Collected data:
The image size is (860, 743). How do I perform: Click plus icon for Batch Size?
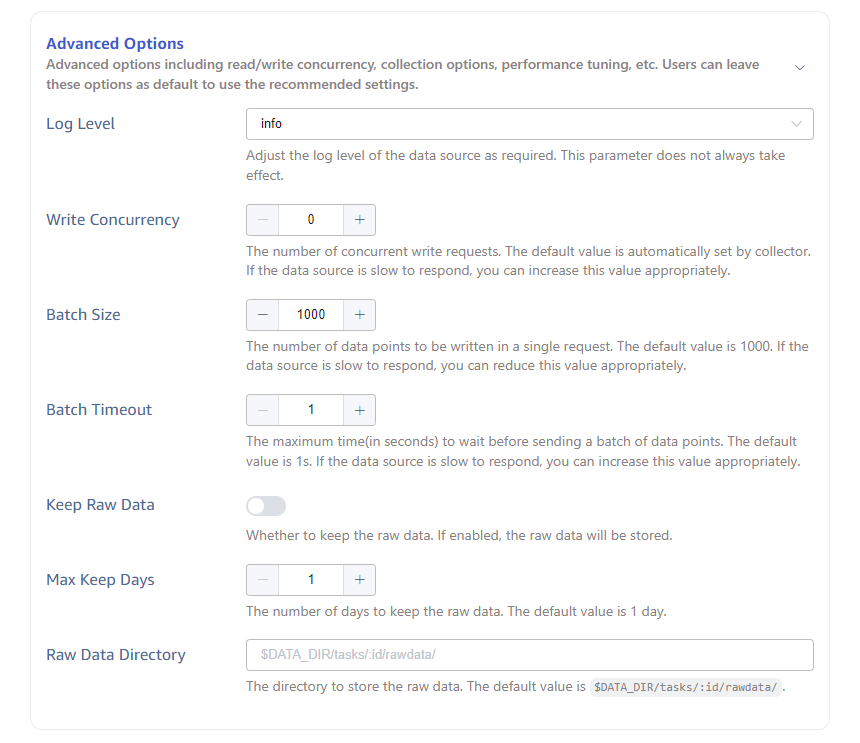click(359, 315)
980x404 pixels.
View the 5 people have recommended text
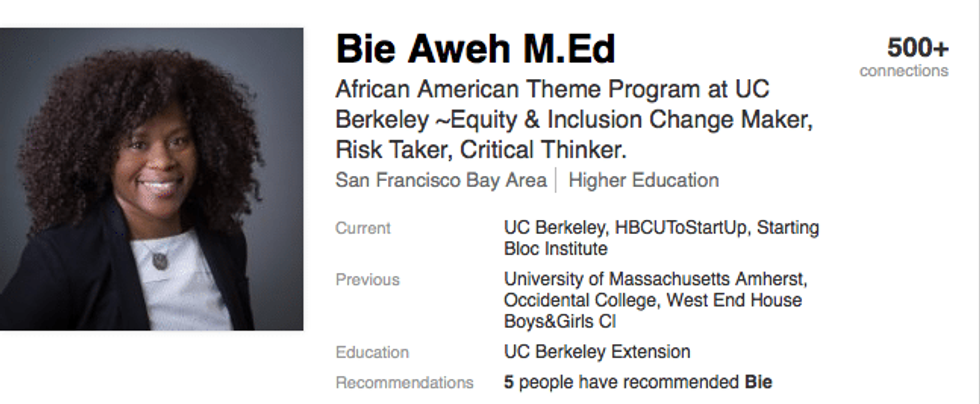(638, 382)
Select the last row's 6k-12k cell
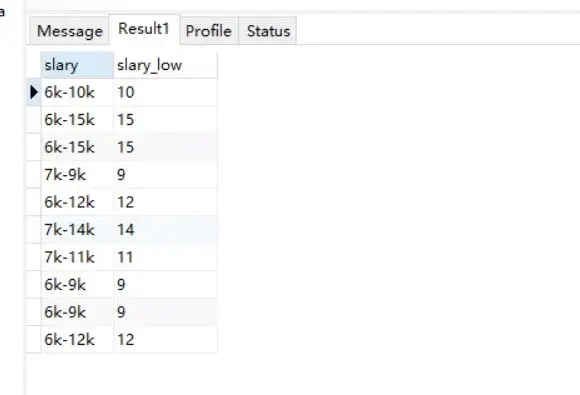 [x=77, y=340]
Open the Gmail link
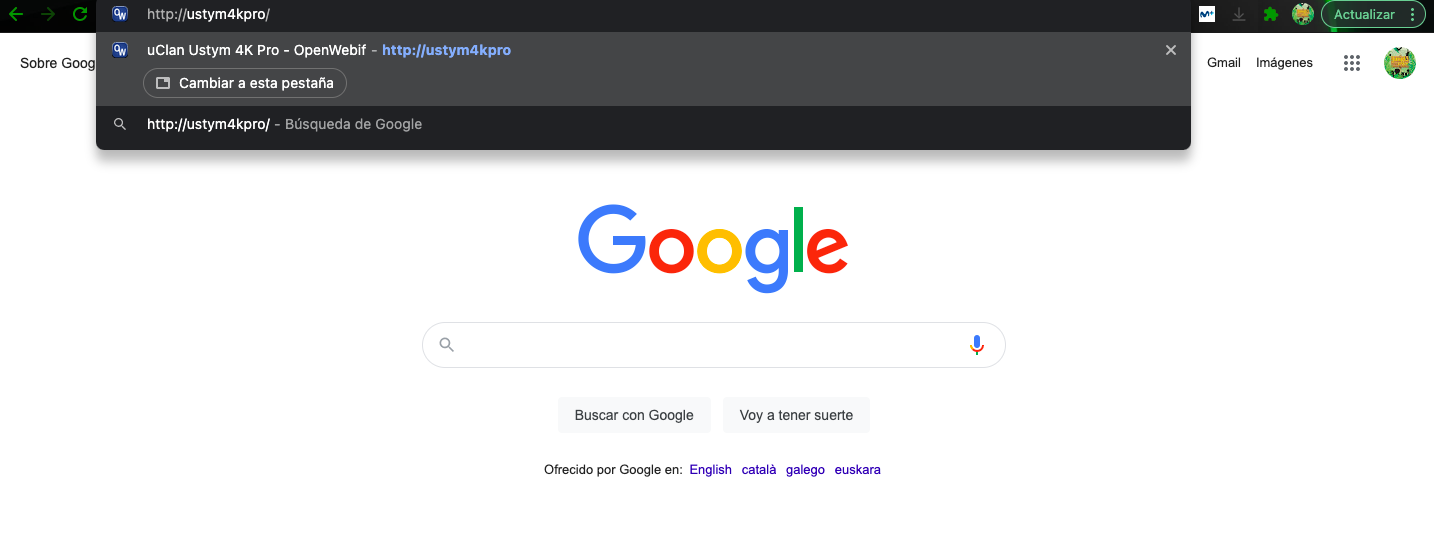The width and height of the screenshot is (1434, 543). click(x=1223, y=63)
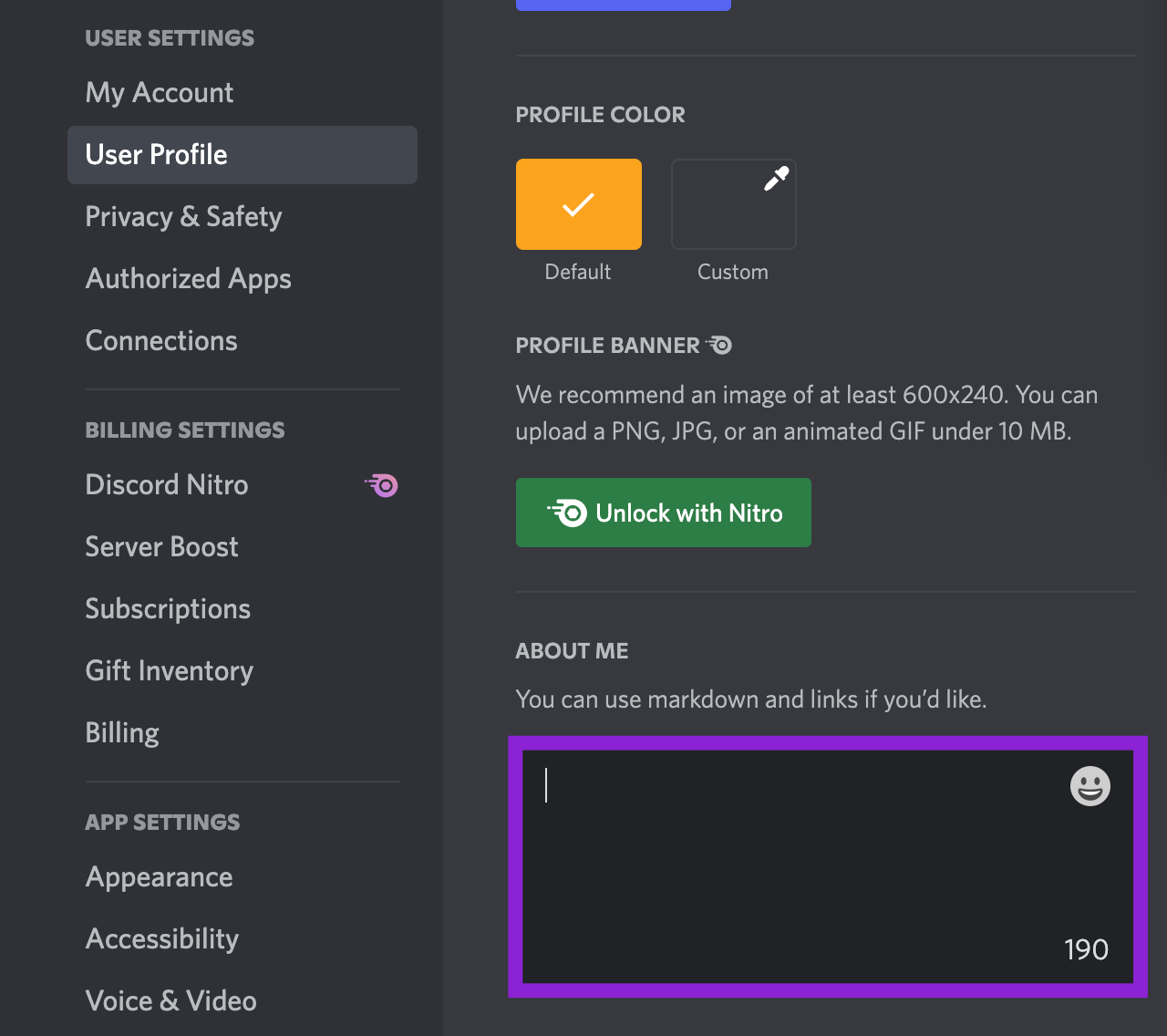Image resolution: width=1167 pixels, height=1036 pixels.
Task: Select the User Profile menu item
Action: coord(157,155)
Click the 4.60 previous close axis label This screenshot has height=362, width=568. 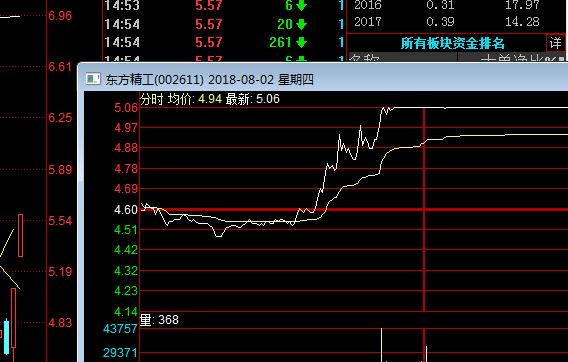tap(126, 210)
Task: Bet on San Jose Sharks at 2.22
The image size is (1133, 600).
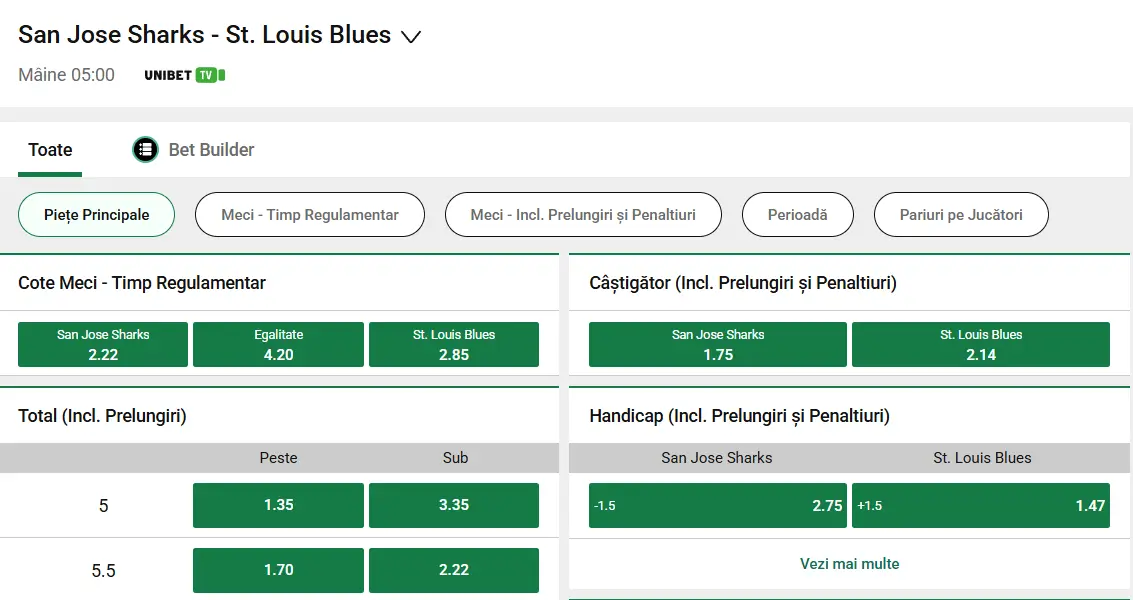Action: (102, 344)
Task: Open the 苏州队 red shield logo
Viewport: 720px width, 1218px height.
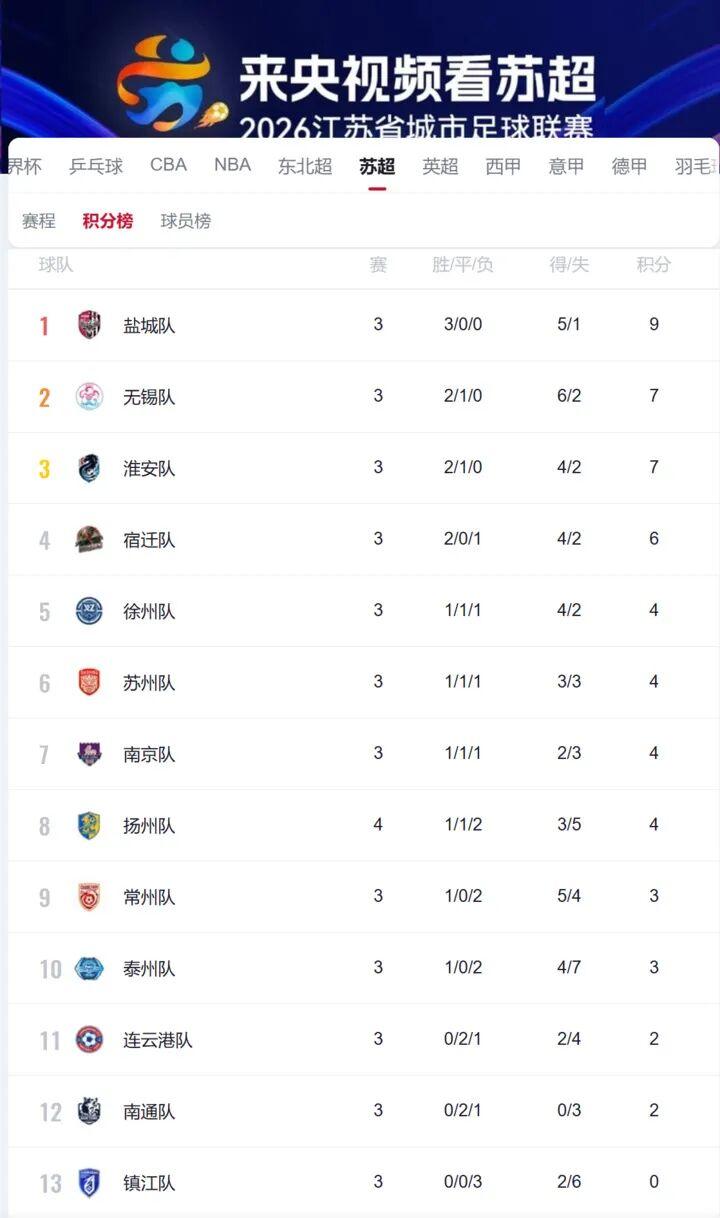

What the task requires:
Without the pictures, repeat exactly the lines running from the line containing "The image size is (1133, 600)." through the end of the data, both ends included.

Exercise response:
The image size is (1133, 600).
Action: (102, 344)
Task: Open the 苏州队 red shield logo
Viewport: 720px width, 1218px height.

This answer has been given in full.